Desempenho do frango (vivo e abatido) na 22ª semana de 2021, passagem de maio para junho
Embora tenha encerrado a semana passada (22ª de 2021, passagem de maio para junho) com uma valorização de mais de 5% em relação ao fechamento da semana anterior, o frango abatido completou o período com valor ainda inferior ao de 30 dias atrás.
Justifica-se: em maio, a primeira semana do mês correspondeu, também, à semana do Dia das Mães. Porém, a despeito do valor atual ser ainda menor que o de um mês atrás, a média alcançada nos três primeiros dias de negócios de junho já supera, ainda que ligeiramente, a média registrada no mês anterior.
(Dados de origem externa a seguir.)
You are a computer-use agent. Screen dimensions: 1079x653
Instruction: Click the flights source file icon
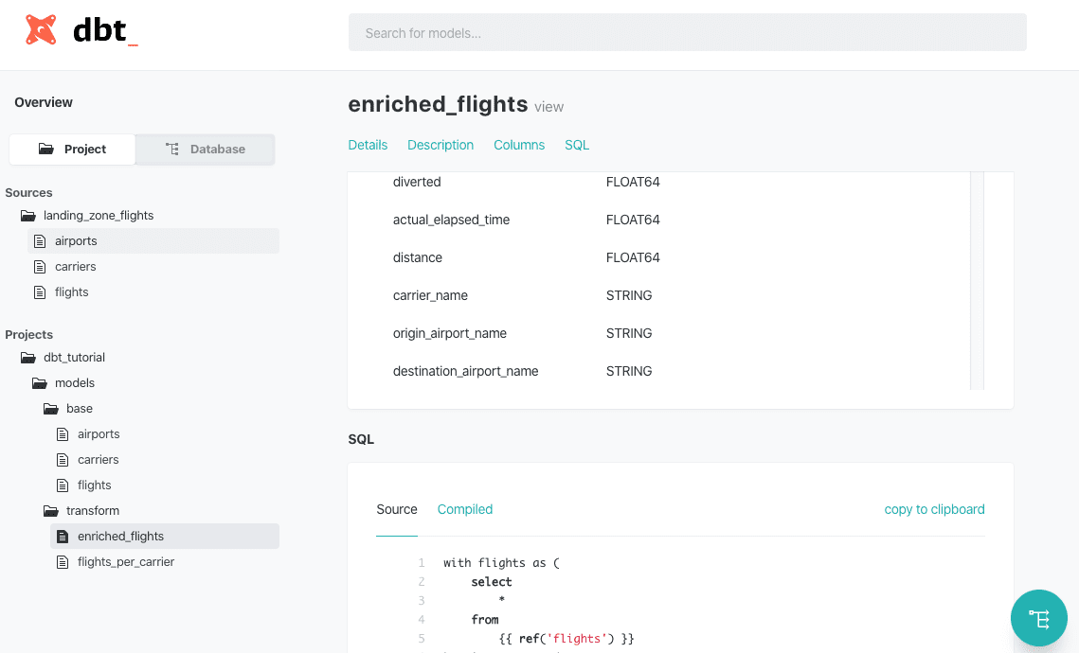click(40, 292)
Assim, por ora está colocada como a melhor média mensal obtida pelo frango abatido em todos os tempos.
À primeira vista, os índices de evolução da corrente semana serão mais significativos e podem, inclusive, levar à superação do pico de preços de maio, ocasião em que, por seis consecutivos dias de negócios, registrou-se a maior cotação da história do setor.
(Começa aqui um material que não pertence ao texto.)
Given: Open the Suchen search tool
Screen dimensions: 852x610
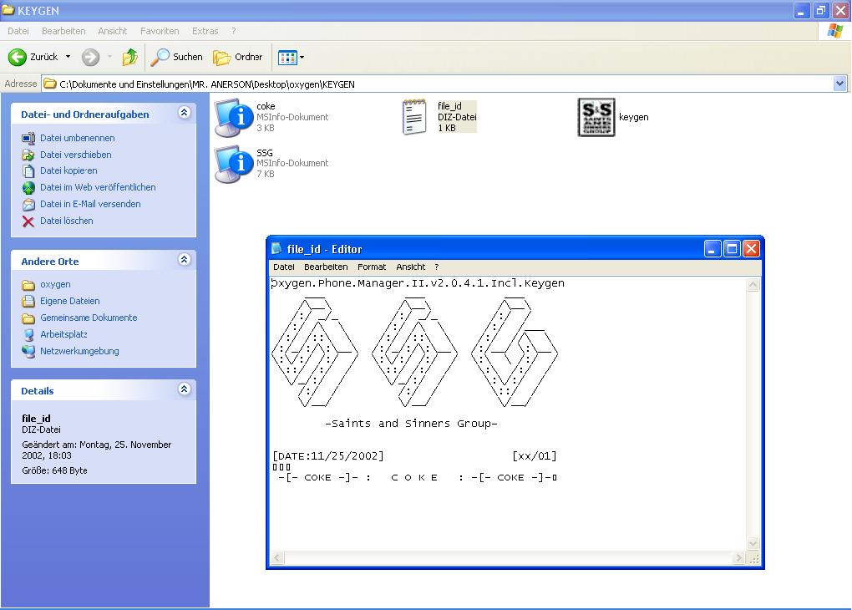Looking at the screenshot, I should tap(176, 57).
Enfim, como é típico desta semana do mês, o momento é positivo. Favorece, inclusive, a ave viva que, no interior paulista, encerrou a semana passada (sábado, 5) obtendo novo reajuste de 10 centavos, o que significa que este novo período está sendo aberto com uma cotação de R$5,40/kg, este também o maior valor já registrado pelo frango vivo nos tempos modernos.
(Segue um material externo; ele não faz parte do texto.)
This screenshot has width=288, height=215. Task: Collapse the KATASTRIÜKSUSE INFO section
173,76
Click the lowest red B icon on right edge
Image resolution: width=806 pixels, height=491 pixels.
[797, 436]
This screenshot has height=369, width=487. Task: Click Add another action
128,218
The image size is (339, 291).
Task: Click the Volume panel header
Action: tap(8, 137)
Interessante notar que – considerados os valores médios registrados na semana – o frango abatido apresentou diferença de pouco mais de 17% em relação ao frango vivo. Um ano atrás, na mesma semana, esse diferencial foi inferior a 10%. Aliás, houve momento (vide gráfico abaixo) em que, devido à paralisação de mercado causada pela pandemia, os dois preços se igualaram.